§ **Problem requirements**
List every method beginning with "get" that the paintComponent code below calls on this.model.

§ **Document text**
* * * *
Ejemplo n.º 1
0
  public void paintComponent(Graphics g0) {
    super.paintComponent(g0);

    Graphics2D g = (Graphics2D) g0;
    g.setRenderingHint(
        RenderingHints.KEY_TEXT_ANTIALIASING, RenderingHints.VALUE_TEXT_ANTIALIAS_ON);
    g.setFont(font);
    fontMetrics = g.getFontMetrics();
    g.setColor(this.model.getGridColor());
    g.setFont(new Font("Impact", Font.PLAIN, 11));

    xGrid = this.model.getXGrid();
    yGrid = this.model.getYGrid();
    xUnit = this.model.getXUnit();
    yUnit = this.model.getYUnit();
    graphPrecision = this.model.getGraphPrecision();

    // Draws grid
    g.drawLine(xGrid, 0, xGrid, height);
    g.drawLine(0, yGrid, width, yGrid);

    // Draws a white line on the x and y grids every 10 pixels
    for (int x = xGrid; x <= width; x += 10) g.drawLine(x, yGrid + 3, x, yGrid - 3);

    for (int x = xGrid; x >= 0; x -= 10) g.drawLine(x, yGrid + 3, x, yGrid - 3);

    for (int y = yGrid; y <= height; y += 10) g.drawLine(xGrid + 3, y, xGrid - 3, y);

    for (int y = yGrid; y >= 0; y -= 10) g.drawLine(xGrid + 3, y, xGrid - 3, y);

    // Draws an orange line on the grid for every (default = 5) white lines
    g.setColor(this.model.getGraphColor());
    int piUnit = (int) Math.round((double) xUnit * Math.PI);

    if (model.isIntegerScale()) {
      for (int x = xGrid + xUnit; x <= width; x += xUnit) {
        g.drawLine(x, yGrid + 5, x, yGrid - 5);
        xCoordinate = x - xGrid;
        xCoordinate /= xUnit;
        g.drawString("" + xCoordinate, x - 2, yGrid + 20);
      }

      for (int x = xGrid - xUnit; x >= 0; x -= xUnit) {
        g.drawLine(x, yGrid + 5, x, yGrid - 5);
        xCoordinate = x - xGrid;
        xCoordinate /= xUnit;
        g.drawString("" + xCoordinate, x - 5, yGrid + 20);
      }
    } else {
      /*
      int piScale = (int)Math.round(xUnit * Math.PI);
      for(int x = xGrid + piScale; x <= width; x += piScale)
* * * *
§ **Given data**
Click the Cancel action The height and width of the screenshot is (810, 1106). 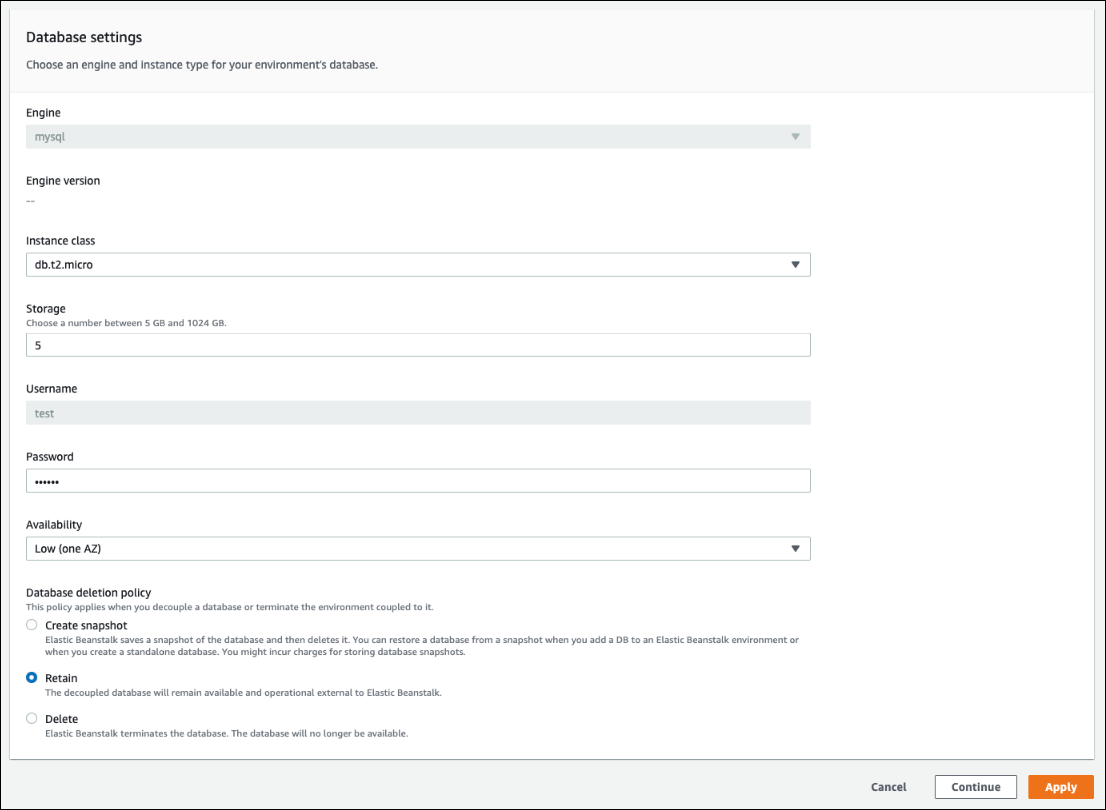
* * * *
§ **Exercise answer**
getGridColor, getXGrid, getYGrid, getXUnit, getYUnit, getGraphPrecision, getGraphColor